Plaintiff claims that Chase should have done more. Specifically, she asserts that Chase should have pulled a “bullseye” report. (See Doc. 60 at 18). A “bullseye” report is an Experian product that allows a furnisher to see all of a consumer's tradelines as they appear on his credit report. (See Doc. 54-13 at 32). Equifax has its own version called “Automated Data View.” (See id.). Plaintiff argues that had Chase pulled a “bullseye” report it would have seen that the report indicated that the account was marked as past due but not marked “paid in full with a zero-dollar balance.” (Doc. 60 at 18). It did not indicate these things, she asserts, because it did not show an “Account Status.” (See id.). This assertion is completely inaccurate. Although it is true that the report, which Chase ultimately pulled (See Doc. 54 at 14), does not include an “Account Status” field, it does list the date the account was closed, and states “ACCOUNT PAID FOR LESS THAN FULL BALANCE[.]” (See Doc. 54-23 at 3). It also lists the balance as zero. (See id.). The report contained all of the information that Chase already had and was reporting. Pulling a “Bullseye” report would not have aided Chase's investigation. And it certainly would not have led Chase to find that it was reporting inaccurately. Consequently, this Court finds that Chase conducted a reasonable investigation.

d. Damages

Because there were no inaccuracies, the investigation was reasonable, and Chase was not collaterally estopped from raising the arguments it did, this Court also grants summary judgement in favor of Chase on the issue of damages. Chase fully complied with its duties under the FCRA. Thus, there can be no material dispute over damages because Chase did not violate the law.

e. Protective Order

This Court entered a protective order in this case that specifically stated that in the event that one party wishes to use another party's confidential information to support or oppose a motion, that party “shall notify the producing party at least two weeks before the filing in which they wish to reference the document is due․” Plaintiff used Chase's confidential material to oppose its motion for summary judgement and did not give the required two weeks notice. (See Doc. 61 at 15). In fact, it only gave a few hours notice. (See id.). This constitutes a clear violation of the protective order. The Clerk's office is not able to strike information from the public record on a line-by-line or exhibit-by-exhibit basis, however. And Defendant has not moved to seal. Consequently, the remedy requested of striking Plaintiff's Opp. (Doc. 60) at 16:2-8, and Ex. N (Doc. 60-15), n.2 is not available.

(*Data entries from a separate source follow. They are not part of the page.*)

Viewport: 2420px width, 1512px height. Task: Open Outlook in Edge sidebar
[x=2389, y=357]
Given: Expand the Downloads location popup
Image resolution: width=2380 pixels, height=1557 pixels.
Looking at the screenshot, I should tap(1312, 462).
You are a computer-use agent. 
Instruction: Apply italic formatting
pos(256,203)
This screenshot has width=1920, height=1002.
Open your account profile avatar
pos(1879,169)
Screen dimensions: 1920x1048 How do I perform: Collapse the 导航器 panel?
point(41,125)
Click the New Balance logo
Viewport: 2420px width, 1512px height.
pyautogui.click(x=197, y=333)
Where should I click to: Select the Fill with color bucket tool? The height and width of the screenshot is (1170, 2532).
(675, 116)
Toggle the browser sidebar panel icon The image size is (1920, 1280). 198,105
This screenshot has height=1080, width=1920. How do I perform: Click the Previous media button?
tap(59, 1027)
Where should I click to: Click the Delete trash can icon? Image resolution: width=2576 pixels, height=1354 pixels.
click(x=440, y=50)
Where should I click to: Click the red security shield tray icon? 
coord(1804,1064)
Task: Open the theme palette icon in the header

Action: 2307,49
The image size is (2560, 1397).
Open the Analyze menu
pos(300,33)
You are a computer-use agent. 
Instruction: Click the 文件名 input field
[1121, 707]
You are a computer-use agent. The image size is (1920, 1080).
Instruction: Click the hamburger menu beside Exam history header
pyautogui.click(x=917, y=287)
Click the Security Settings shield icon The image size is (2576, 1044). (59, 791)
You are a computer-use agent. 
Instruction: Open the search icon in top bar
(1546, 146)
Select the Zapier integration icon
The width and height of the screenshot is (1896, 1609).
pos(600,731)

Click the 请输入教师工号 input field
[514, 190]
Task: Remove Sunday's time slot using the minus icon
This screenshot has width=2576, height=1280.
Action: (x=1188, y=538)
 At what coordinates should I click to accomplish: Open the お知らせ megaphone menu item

IT IS ORDERED THAT JPMorgan Chase Bank, N.A.’s Motion for Summary Judgment (Doc. 54) is GRANTED, as set forth above.

IT IS FURTHER ORDERED THAT JPMorgan Chase Bank, N.A.’s Motion to Exclude Expert Testimony (Doc. 55) is DENIED as moot.

IT IS FURTHER ORDERED THAT the Clerk of the Court shall enter judgment, accordingly.

Dated this 2nd day of December, 2022.


1.   The “Pay Status” field only appears on consumer credit reports. (See Doc. 54 at 8). It is not a field that furnishers are required to furnish information for because it is not part of the Metro 2 reporting “language.” (See id.). Consequently, Chase never furnished a “pay status” to anyone.

2.   The text of 15 U.S.C. § 1681s-2(b) only states that a furnisher must “conduct an investigation with respect to the disputed information[.]” The text of 15 U.S.C. § 1681i, which governs the reinvestigation duties of CRAs, states that upon notice of dispute, a CRA must “conduct a reasonable reinvestigation․” Despite this distinction, the Ninth Circuit has held that a furnisher's investigation must “not be unreasonable.” Gorman v. Wolpoff & Abramson, LLP, 584 F.3d 1147, 1157 (9th Cir. 2009).

3.   Note that the Court is using the term “factually similar” and not identical.

4.   The report and recommendation was ultimately adopted without comment. See Macik v. Trans Union, LLC, 3:14-CV-0044, 2015 WL 12999727 (S.D. Tex. July 31, 2015).